Великий визирь Соколлу больше всего на свете желал бы, чтобы наследование трона Селимом, которому он послал известие о смерти его отца со срочным курьером в Кютахью, в Анатолии, было мирным. Соколлу не раскрывал свой секрет еще несколько недель. Правительство продолжало вершить свои дела так, как если бы султан был по-прежнему жив. Приказы выходили из его шатра как бы за его подписью. Производились назначения на вакантные должности, продвижения по службе и награды распределялись в привычном порядке. Был созван диван, и традиционные победные реляции направлялись от имени султана губернаторам провинций империи. После падения Сигетвара кампания продолжалась так, как будто войсками по-прежнему командовал султан, причем армия постепенно отходила к турецкой границе, осуществив по пути небольшую осаду, приказ о которой султан якобы отдал. Внутренние органы Сулеймана были захоронены, а его тело забальзамировано. Теперь оно следовало домой в его закрытом паланкине, сопровождаемое, как и тогда, когда он шел в поход, его охраной и с соответствующими выражениями почтения, nолагающимися живому султану.

Только когда Соколлу получил известие, что шейх-заде Селим достиг Стамбула, чтобы официально занять трон, великий визирь позволил себе сообщить солдатам о том, что их султан мертв. Они остановились на ночь на опушке леса недалеко от Белграда. Великий визирь вызвал к себе чтецов Корана, чтобы те встали вокруг паланкина султана, славя имя Бога, и прочли полагающуюся молитву об усопшем. Армия была разбужена призывом муэдзинов, торжественно поющих вокруг шатра султана. Узнав в этих звуках знакомое извещение о смерти, солдаты собирались группами, издавая скорбные возгласы. На рассвете Соколлу обошел воинов, говоря, что их падишах, друг солдат, теперь отдыхает у единого Бога, напомнил им о великих деяниях, совершенных султаном во имя ислама, и призвал солдат выказать уважение к памяти Сулеймана не стенаниями, а законопослушным подчинением его сыну, славному султану Селиму, который теперь правит вместо отца. Смягченные словами визиря и перспективой подношений со стороны нового султана, войска возобновили свой марш в походном строю, эскортируя останки покойного правителя и командира в Белград, город – свидетель первой победы Сулеймана. Затем тело доставили в Стамбул, где оно было помещено в гробницу, как завещал сам султан: в приделе его великой мечети Сулеймание.

Сулейман умер так же, как он, по существу, жил, – в своем шатре, среди войск на поле битвы. Это заслуживало в глазах мусульман приобщения великого воина к лику святых. Отсюда заключительные элегические строки Бакы, великого лирического поэта того времени:

Долго звучит прощальный барабан, и ты

С этого времени отправился в путешествие;

Смотри! Твоя первая остановка посреди долины рая.
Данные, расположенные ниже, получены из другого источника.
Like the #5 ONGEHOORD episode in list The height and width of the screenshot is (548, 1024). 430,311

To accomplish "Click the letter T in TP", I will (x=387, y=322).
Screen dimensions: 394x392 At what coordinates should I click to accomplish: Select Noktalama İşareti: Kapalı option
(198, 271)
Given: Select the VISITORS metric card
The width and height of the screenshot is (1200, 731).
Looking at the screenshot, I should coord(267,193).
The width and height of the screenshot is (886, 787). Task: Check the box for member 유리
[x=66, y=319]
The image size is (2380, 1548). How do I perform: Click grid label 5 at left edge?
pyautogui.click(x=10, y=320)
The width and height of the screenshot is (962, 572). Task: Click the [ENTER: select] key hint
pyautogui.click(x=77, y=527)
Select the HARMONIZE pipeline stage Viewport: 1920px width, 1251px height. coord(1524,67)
Восславь Бога, ибо он в любом мире благословлял

Тебя и начертал перед твоим благородным именем

«Святой» и «Гази».


Учитывая преклонный возраст и кончину в момент победы, это был удачный конец для султана, правившего огромной военной империей. Сулейман Завоеватель, человек действия, расширил и сохранил ее; Сулейман Законодатель, человек порядка, справедливости и рассудительности, преобразовал ее; Сулейман Государственный Деятель завоевал для своей страны господствующий статус мировой державы. Десятый и, пожалуй, величайший из турецких султанов, Сулейман привел империю к пику могущества и престижа, но само величие несло в себе семена вырождения. Ибо султану наследовали другие люди: не завоеватели, не законодатели, не государственные деятели. Пик турецкой империи весьма резко и неожиданно перешел в крутой склон.